NY: Social media ban ends for some sex offenders in NYS

 Source: news10.com 1/24/22

ALBANY, N.Y. (NEWS10) — People on the sex offender registry in New York State can now access the internet and social media platforms without restrictions, except in some cases. The New York Civil Liberties Union (NYCLU), Rutgers Law School Constitutional Rights Clinic, and Prisoners’ Legal Services of New York secured a settlement on January 24 ending the ban.

The original Jones et al. v. Stanford complaint was filed against the New York State Department of Corrections and Community Supervision (DOCCS) and New York Board of Parole in March 2020. The complainants challenged New York’s Electronic Security and Targeting of Online Predators Act (e-STOP) and DOCCS Directive 9201.

In 2008, e-STOP was put in place by former Governor Andrew Cuomo while he was Attorney General. The act originally targeted social media platforms like MySpace, AIM and Facebook to keep sex offenders off of those sites. According to NYCLU, e-STOP has since expanded its definition of social media to include websites with profiles, log-ins and subscription services.

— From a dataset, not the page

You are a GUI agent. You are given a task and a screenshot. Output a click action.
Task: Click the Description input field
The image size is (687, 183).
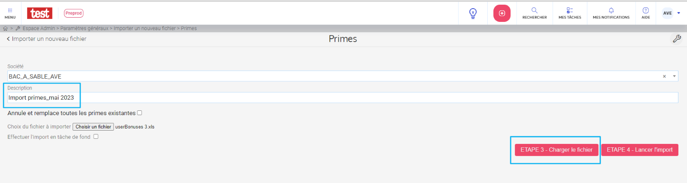(343, 98)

The DOCCS website currently says e-STOP applies for those on the sex offender registry if they meet one of the following criteria:

  • The victim of the offense was under the age of 18 at the time
  • They have been designated a Sex Offender Registry Level 3 sex offender
  • The internet was used to facilitate the commission of the crime

According to the amended Jones et al. v. Stanford complaint, Directive 9201 completely banned all internet access for sex offenders under community supervision. This complaint was filed in June 2020.

A major focus of the complaint was that sex offenders who did not use of the internet for the offense were also banned from using the internet. The complaint emphasizes what a vital part of life social media has become and the ban is a violation of the First Amendment right to free speech.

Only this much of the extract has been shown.